City Editor Kerry Lengyel spoke with Rezk about United Muslim Relief, her experience growing up Muslim and what she thinks needs to be done to bridge the gap between Muslims and non-Muslims.
The Daily Tar Heel: Tell me more about United Muslim Relief Triangle.
Salma Rezk: It’s a national organization, and there are different chapters run by students. The Triangle chapter is one of the first chapters, and it’s one of the biggest chapters as well. Some of the things (United Muslim Relief) does is health care programs, education, water, sanitation, dental work and dental relief.
They focus on sustainability, so long-term results instead of temporarily fixing something. They’re trying to build from the ground up, so these people can one day help themselves.
DTH: What prompted you to be a part of Triangle Relief?
SR: Growing up, my parents always encouraged me to do volunteering. I’ve always filled up my entire schedule and after school with clubs and service projects.
That’s just something I’m used to doing. United Muslim Relief was just one of those things I happened to be involved in when it first started.
It was very small, very little interest, and it’s grown so much since then. We have almost 7,500 likes on Facebook, and we have hundreds of people come to our events.
So it’s gotten a lot bigger, and it’s just something that no matter who you are or what you do, this is an opportunity for you to give back to the community.
DTH: Why do you believe in the Muslim faith?
SR: Of course, growing up, you’re taught what your parents believe in, and that’s the first thing you’re exposed to. So that’s definitely how I was raised, and I didn’t really value it for anything — that’s just what was taught to me.
When I first started wearing my scarf, that was a time when I had to form my own identity, and I was forced to look at myself.

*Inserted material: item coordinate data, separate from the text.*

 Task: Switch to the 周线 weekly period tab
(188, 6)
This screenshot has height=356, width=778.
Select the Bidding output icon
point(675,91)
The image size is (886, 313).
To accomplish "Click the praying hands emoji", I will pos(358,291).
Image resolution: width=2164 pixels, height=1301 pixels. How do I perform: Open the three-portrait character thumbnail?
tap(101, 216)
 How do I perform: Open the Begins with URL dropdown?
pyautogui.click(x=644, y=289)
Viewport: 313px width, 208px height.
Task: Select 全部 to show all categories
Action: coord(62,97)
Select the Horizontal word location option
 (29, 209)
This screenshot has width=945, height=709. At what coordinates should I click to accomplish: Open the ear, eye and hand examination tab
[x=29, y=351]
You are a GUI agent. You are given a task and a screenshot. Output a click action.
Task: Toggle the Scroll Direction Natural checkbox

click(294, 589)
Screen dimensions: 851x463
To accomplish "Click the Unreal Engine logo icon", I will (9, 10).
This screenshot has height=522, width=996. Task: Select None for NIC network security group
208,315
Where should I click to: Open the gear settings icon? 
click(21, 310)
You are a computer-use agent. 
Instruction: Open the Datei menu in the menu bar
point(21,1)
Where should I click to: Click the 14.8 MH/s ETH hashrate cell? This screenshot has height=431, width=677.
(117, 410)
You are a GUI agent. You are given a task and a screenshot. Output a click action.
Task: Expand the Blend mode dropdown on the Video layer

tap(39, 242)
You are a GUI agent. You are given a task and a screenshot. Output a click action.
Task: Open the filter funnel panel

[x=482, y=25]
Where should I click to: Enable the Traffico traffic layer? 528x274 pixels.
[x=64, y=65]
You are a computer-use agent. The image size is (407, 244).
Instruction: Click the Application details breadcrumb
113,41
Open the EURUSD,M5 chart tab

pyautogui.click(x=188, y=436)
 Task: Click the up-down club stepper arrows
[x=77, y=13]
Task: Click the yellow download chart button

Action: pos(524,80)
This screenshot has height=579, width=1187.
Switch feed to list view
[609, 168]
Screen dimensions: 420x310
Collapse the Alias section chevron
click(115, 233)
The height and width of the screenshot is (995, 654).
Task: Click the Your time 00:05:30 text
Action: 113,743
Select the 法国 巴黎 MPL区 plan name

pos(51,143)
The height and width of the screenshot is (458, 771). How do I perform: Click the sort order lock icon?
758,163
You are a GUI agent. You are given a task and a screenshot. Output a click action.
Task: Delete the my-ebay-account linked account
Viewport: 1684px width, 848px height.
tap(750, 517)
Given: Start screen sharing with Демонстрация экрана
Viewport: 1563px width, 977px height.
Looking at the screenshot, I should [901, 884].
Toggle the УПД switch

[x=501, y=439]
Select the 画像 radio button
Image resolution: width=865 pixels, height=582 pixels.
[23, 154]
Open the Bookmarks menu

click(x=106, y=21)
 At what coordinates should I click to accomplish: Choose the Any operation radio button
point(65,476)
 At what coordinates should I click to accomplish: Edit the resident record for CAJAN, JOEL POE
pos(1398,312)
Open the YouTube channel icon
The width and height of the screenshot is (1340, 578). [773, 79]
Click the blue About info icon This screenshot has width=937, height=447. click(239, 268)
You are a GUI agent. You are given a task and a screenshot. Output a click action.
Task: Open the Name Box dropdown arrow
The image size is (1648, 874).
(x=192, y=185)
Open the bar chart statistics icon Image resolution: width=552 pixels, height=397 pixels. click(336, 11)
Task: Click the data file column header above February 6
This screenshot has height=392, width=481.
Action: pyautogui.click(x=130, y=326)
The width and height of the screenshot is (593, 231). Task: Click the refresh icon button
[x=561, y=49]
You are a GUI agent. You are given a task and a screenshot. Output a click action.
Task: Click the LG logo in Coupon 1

I was like, “Who am I?” “What do I believe in?” and I was forced to look back into my faith and say, “Is it something I believe in, or is this something that I was just taught?” You have to reclaim yourself almost.
DTH: What would you want non-Muslims to know about the work you do?
SR: A lot of the common areas among the general population is thinking that Muslims are not outgoing, they’re not out there, they’re not condemning this and they’re not condemning that, they’re not really showing their face, and that’s something that we go against. Our voice is very much out there — you have to go, and you have to listen.
If you’re not willing to go out there and listen, then you’re not going to build that relationship.
DTH: Do you think there’s a stark divide between Muslims and non-Muslims?
SR: If you don’t know these people and you’ve never met one and you’ve never talked to one, you’re going to be inclined to believe everything you hear about them.
I think especially in the college environment, university environment, everyone’s more educated, and everyone’s more aware of the issues.
But I’ve had really good experiences growing up here in Chapel Hill. I think that would be my biggest advice. Just to meet a Muslim — they’re not that bad. It’ll change your opinion.